Last week (8 June) the Coalition against Neglected Tropical Diseases, together with the All-Party Parliamentary Group on Malaria and Neglected Tropical Diseases, co-hosted a Parliamentary reception in the House of Lords entitled Ending the Neglect: Celebrating the UK’s role in beating NTDs. 

As a member of the UK Coalition against Neglected Tropical Diseases, RSTMH supported on and attended the reception. 

Attended by Parliamentarians and policymakers including Lord Trees and Baroness Sugg CBE, Vice-Chairs of the APPG, the event celebrated the UK’s strong legacy of tackling NTDs, as well as outlining the challenges for the future.

Speakers at the reception, which was held ahead of the Kigali Summit on Malaria and NTDs which will take place on 23 June, included several people who have been directly affected by NTDs.

The reception launched the Female Genital Schistosomiasis (FGS) Integration Group (FIG). A coalition of organisations galvanising joint action across the sexual and reproductive health and rights (SRHR), HIV, HPV/cervical cancer, neglected tropical disease (NTD) and WASH sectors to tackle the neglected issue of FGS.

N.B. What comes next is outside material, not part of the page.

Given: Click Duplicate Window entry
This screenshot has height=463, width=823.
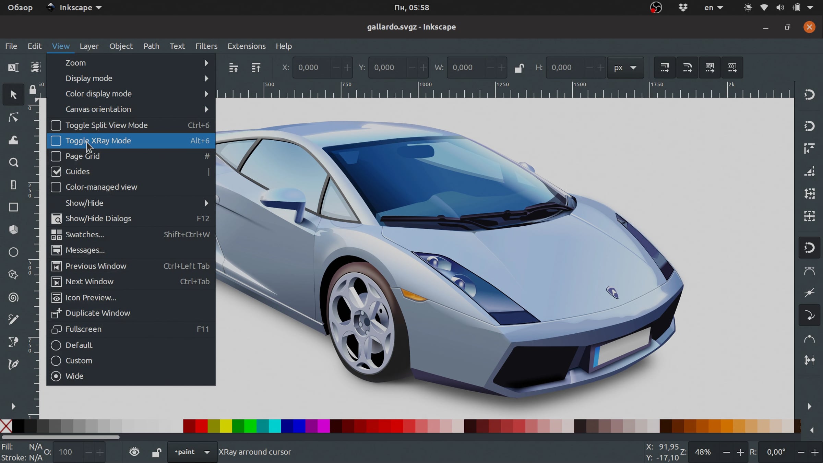Looking at the screenshot, I should point(98,313).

On the launch of the Female Genital Schistosomiasis (FGS) Integration Group (FIG) at the reception. Baroness Sugg said: “This integration presents a practical opportunity to help break across silos and end the suffering of tens of millions of women from a condition that is easily prevented and easily treatable. 

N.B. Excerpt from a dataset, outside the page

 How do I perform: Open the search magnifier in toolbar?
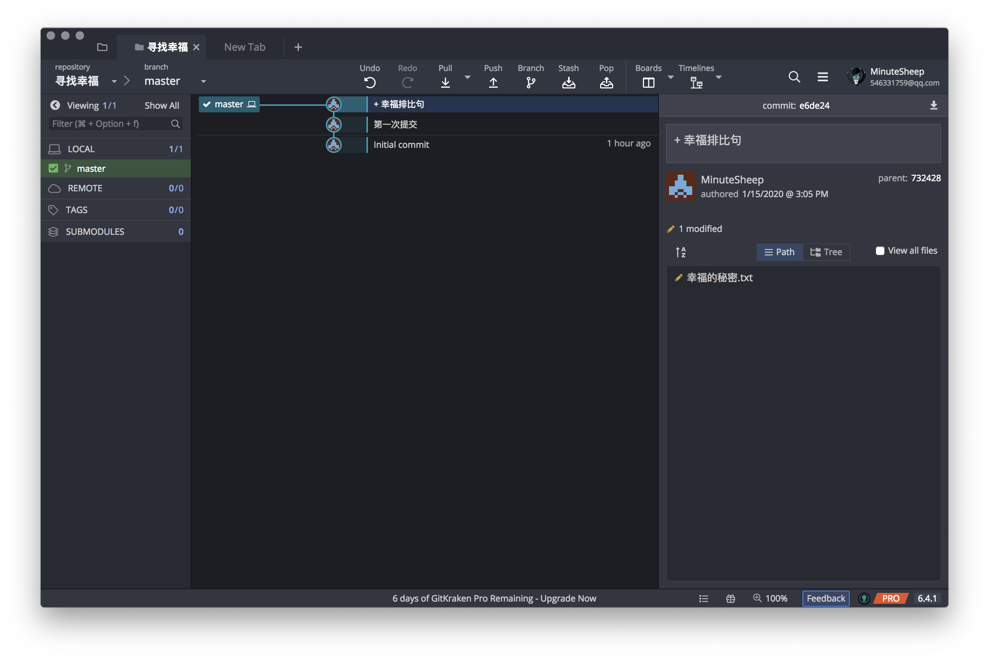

“One of the four pillars of the Government’s very recently published International Development Strategy is to provide women and girls with the freedom they need to succeed, to unlock their future potential, to educate girls and to support their empowerment and protect them against violence. 

“Female genital schistosomiasis (FGS) can negatively impact women’s education and economic empowerment. Along with other sexual and reproductive conditions, FGS can increase the violence that women and girls experience. 

“This integration is a quick and effective way that the UK could deliver on our commitment to women and girls. It is a simple and value-for-money way to help deliver the government’s aims and to enable women and girls to prosper.”


Speaking at the reception, Lord Trees said: “The UK, quite rightly, has a proud history of support in NTDs, both in research and development, in business partnerships and in the support of the delivery of mass drug administration programmes and so on. That investment is undoubtedly the humanitarian and right thing to do, but it is more than that.

Improving the health of people, improving health systems, improving health equality, enables social and economic and educational progress, which means that the endemic populations can enhance and improve their life chances, and so the endemic people would be less inclined to migrate and they will develop economies which will be opportunities for us to export our products and our services. 

“So this is also about enlightened self-interest, as well as altruism and humanitarian good ethics. So let us push for a meaningful commitment from the UK government at the Kigali Summit to control NTDs, to maintain our proud history and let’s continue that contribution to the control of these terrible diseases. And I’m sure we all agree with that.”

The UK Coalition on NTDs recently published ‘Future-proofing health systems and improving health equity: An investment case for diseases of poverty’ which includes recommendations for the UK government on tackling NTDs.